By Emil McLeod
The Communications Workers of America (CWA) are continuing their strike against the communications monopoly AT&T across nine states in the U.S. South: Alabama, Florida, Georgia, Kentucky, Louisiana, Mississippi, North Carolina, South Carolina, and Tennessee despite withdrawing from negotiations on September 2nd.
On September 2nd the CWA informed AT&T of their withdrawal from the mediation process, citing AT&T’s continued bad faith bargaining as the reason for their withdrawal. CWA had previously cited the lack of a federal mediator in negotiations as a reason for the strike. AT&T has since agreed to enter mediation with the Federal Mediation and Conciliation Service (FMCS), but according to the CWA, the proposed offer that was presented by AT&T contained unsatisfactory proposals on wages and healthcare and represented another delaying tactic.
The strike is entering its fourth consecutive week where as many as 17,000 workers have participated. The majority of those on strike are technicians, customer service representatives, and wire installation workers. This strike is taking place in the South, the area of the United States that has the lowest rates of unionization nationally, as well as some of the lowest wages in the country. Recently, however, Volkswagen auto workers in Tennessee won a union by voting to join the United Auto Workers (UAW), and EV battery workers in the same state also voted to join the UAW, helping to begin to break the anti-union seal in the South.
The strike began on August 16th in response to AT&T’s continuing tactics of delaying the contract bargaining process, which began in June. The CWA has noted that these delays constitute an unfair labor practice (ULP), stating in a public press release that “…AT&T has refused to bargain over mandatory subjects and has failed to send a representative with authority to make decisions.” A ULP is defined as any action that violates the National Labor Relations Act (NLRA), hampering the ability of workers to engage in concerted action and to bargain with their employer. The workers are demanding an increase in wages that keeps pace with the cost of living and inflation, the maintenance of healthcare benefit packages, and an end to forced overtime without notification for second-tier employees. These all fall under the category of “mandatory subjects”, as they relate directly to wages, hours, and working conditions according to the NLRA.
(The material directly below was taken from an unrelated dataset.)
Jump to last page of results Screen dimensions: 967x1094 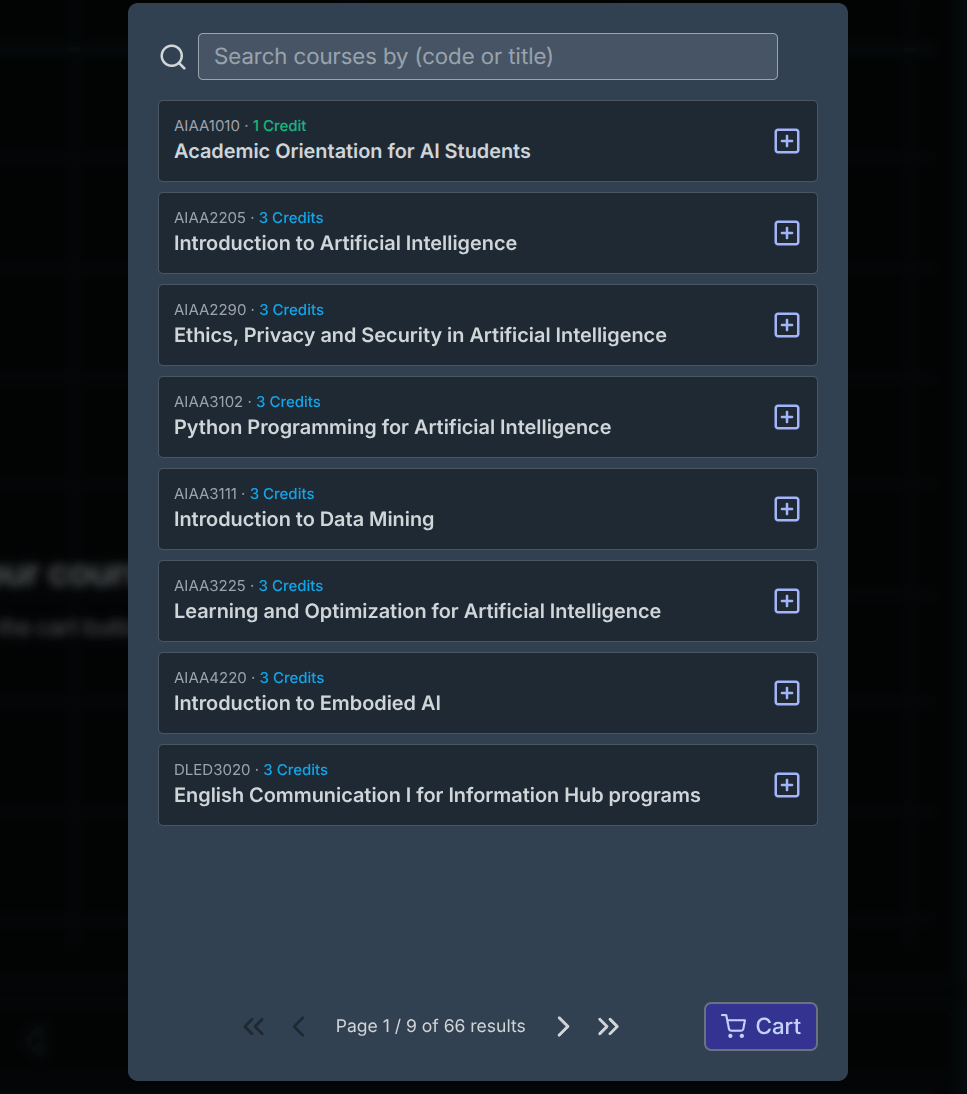coord(608,1026)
According to reports detailing AT&T’s 2023 earnings, they received over $24 billion in profits with millions more in subsidies granted to them by the federal government last year to build high-speed internet connections for businesses and households. Despite these high profits and subsidies, workers on strike say that the low wages and overwork are taking a physical toll on them, and impacting their ability to provide for, and spend time with, their families.
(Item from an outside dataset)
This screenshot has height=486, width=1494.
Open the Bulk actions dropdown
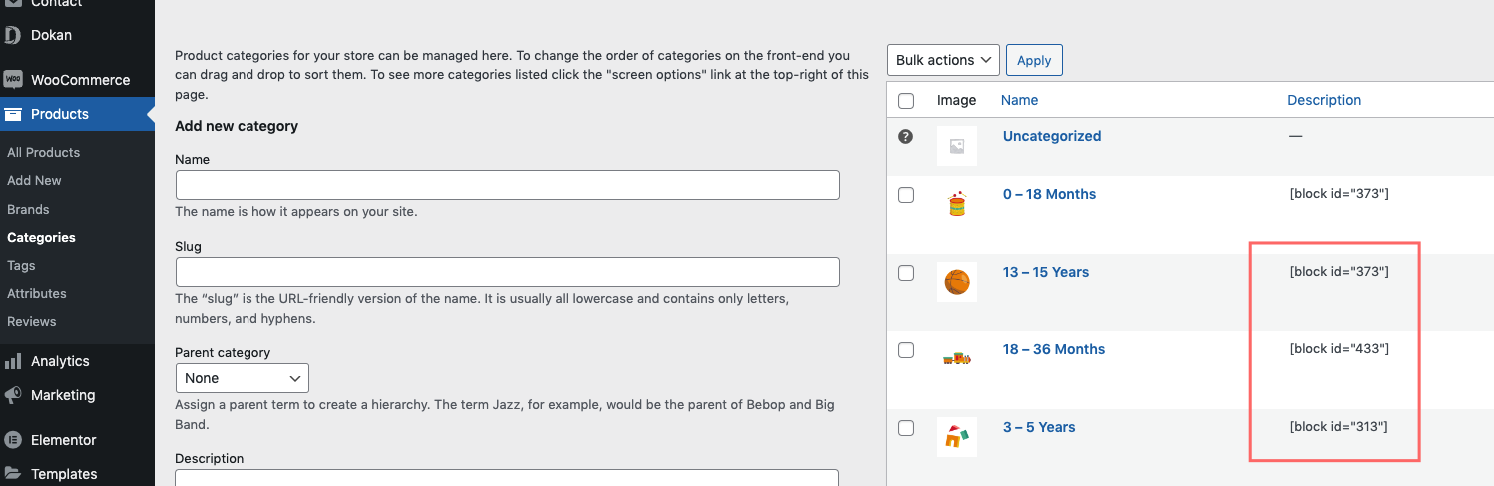point(943,60)
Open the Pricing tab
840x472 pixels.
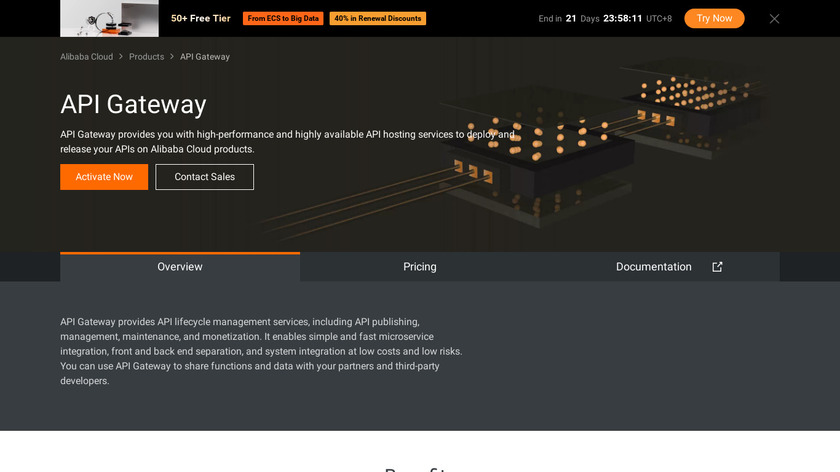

AT&T is also using unqualified sub-contractors and managers as scabs to maintain their lines and perform new installations while the workers are on strike. The CWA said, “Our members have seen them at work in their communities and documented unsafe practices, including failure to wear proper safety equipment, failure to secure ladders and other equipment, putting the worker and nearby vehicles and pedestrians at risk, and failure to mark work areas with safety cones.”
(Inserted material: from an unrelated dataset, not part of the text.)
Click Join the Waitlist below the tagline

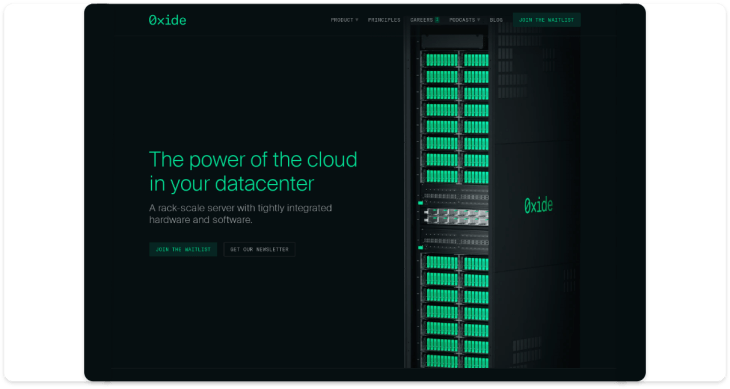pyautogui.click(x=183, y=249)
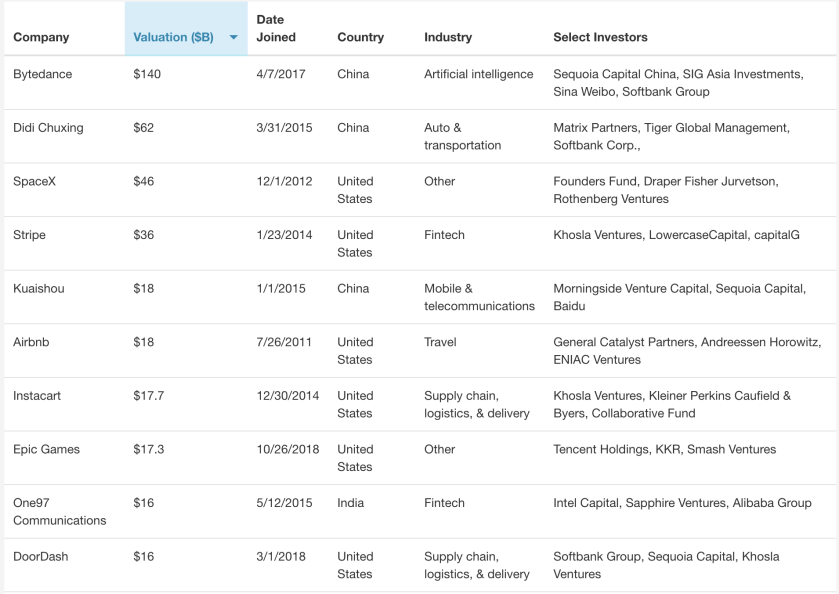This screenshot has width=839, height=594.
Task: Click the Stripe company name
Action: coord(30,235)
The Biden administration has previously used the tactic of federal mediation in contract disputes to crush the collective actions of workers and to back the capitalists with the force of the State. For example, in 2022 when the railroad workers rejected the deal proposed to them by the mediation board, Biden then used his presidential powers, along with Congressional authority, to break the strike and ram through an employer-friendly contract.